A Jewish Guide To Fairtrade
The Fairtrade Foundation
I’ve long been grateful that Fairtrade exists. It makes me feel less like a thief when I go shopping. I’m doubly appreciative now, with the publication of this Jewish Guide, which relates the principles of fair trade to Jewish ethics, rooting them in textual sources and listing kosher Fairtrade foods.
I’ve often wondered what we would put in our shopping trolleys if, the moment we touched an item in the supermarket, we could see a film portraying the conditions in which it was produced, who toiled to grow it and at what environmental cost it was transported to the shelf.
Fairtrade was created to address such issues. The movement grew in Europe in the 60s with slogans like “Trade not Aid”, (Maimonides’s first principle of charity in a sound-bite). In 1997 Fairtrade Labelling Organizations International was formed, leading to the familiar Fairtrade logo. FLO monitors standards and sets the key messages: a just price for farmers, sustainable farming methods and a Fairtrade premium which local participants decide how to use — whether for improving schools, ensuring clean water or developing farming methods.

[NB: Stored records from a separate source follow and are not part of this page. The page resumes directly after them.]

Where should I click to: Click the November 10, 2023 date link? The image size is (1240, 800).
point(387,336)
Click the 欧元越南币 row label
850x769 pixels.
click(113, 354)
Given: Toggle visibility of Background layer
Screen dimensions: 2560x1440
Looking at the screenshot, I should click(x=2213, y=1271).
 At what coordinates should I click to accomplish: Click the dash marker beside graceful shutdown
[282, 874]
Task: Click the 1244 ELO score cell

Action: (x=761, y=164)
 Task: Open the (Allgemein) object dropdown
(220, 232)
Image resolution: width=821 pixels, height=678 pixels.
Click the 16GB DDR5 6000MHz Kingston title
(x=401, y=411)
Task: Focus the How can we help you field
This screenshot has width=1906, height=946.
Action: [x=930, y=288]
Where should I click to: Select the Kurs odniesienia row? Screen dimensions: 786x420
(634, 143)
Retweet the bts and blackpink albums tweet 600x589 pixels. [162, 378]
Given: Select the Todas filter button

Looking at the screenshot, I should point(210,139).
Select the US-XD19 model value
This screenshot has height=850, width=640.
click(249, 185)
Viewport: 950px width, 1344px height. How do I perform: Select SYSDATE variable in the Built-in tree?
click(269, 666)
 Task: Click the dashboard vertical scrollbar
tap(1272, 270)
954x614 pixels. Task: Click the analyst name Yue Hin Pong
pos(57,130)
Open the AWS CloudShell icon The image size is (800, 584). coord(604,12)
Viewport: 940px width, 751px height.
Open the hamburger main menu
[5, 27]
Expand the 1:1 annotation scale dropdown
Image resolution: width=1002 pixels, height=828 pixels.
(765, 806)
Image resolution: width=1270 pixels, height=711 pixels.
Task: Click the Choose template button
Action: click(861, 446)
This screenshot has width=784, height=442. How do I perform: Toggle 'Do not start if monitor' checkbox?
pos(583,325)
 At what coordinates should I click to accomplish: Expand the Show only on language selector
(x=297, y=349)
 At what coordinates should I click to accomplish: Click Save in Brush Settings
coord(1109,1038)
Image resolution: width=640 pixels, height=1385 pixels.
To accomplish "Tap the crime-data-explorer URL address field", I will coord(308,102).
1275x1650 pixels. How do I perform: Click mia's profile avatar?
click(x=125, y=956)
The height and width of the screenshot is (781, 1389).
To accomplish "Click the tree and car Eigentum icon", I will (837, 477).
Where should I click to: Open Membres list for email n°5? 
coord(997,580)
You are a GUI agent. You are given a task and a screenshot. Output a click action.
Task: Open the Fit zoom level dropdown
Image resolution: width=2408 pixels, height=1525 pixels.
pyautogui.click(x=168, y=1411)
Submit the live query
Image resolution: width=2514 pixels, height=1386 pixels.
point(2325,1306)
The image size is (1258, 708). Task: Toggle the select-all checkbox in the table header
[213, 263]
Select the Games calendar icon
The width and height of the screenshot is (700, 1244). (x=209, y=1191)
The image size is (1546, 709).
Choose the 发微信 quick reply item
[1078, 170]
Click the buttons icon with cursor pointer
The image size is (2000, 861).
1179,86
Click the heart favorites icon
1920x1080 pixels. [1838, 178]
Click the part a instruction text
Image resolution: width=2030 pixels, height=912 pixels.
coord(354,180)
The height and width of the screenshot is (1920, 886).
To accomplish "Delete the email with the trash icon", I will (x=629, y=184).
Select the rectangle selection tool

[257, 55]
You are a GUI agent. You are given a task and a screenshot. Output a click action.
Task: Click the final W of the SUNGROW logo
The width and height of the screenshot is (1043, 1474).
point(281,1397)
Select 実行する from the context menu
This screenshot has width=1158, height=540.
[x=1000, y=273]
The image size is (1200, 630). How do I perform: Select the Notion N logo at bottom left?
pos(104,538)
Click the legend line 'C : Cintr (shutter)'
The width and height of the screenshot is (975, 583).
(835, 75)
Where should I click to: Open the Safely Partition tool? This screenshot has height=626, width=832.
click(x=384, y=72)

This booklet skilfully links Fairtrade principles to Jewish sources from the Bible to Maimonides. Verses like “You shall not abuse a needy or destitute labourer” become an immediate challenge, addressing key moral issues around consumer culture. An excellent tool for study, it also provides wide-ranging resources, including books, web addresses, recipes and ideas for games. It tells us how to become Fairtrade homes, shuls, schools and youth movements. Remarkably, the publication carries the logos of all the synagogue movements.
The booklet considers dilemmas which have long made Jewish ethical shoppers pause: do I buy local, Israeli or Fairtrade? (There’s no major overlap, it suggests.) It lists kosher Fairtrade products, enough to make not only morning tea or coffee, but the fruit bowl, spice rack and gifts of chocolates, inter alia, moral decisions. There are Fairtrade clothes (including kippot, see picture) and even footballs; the black, blue and yellow logo should soon be seen on the T- shirts of Jewish summer camps.
The art of Judaism has always been to turn comprehensive values into everyday actions through the daily mitzvot which govern how we eat, greet and treat each other. If this is the case, buying Fairtrade is not just another consumer choice; it is a mitzvah.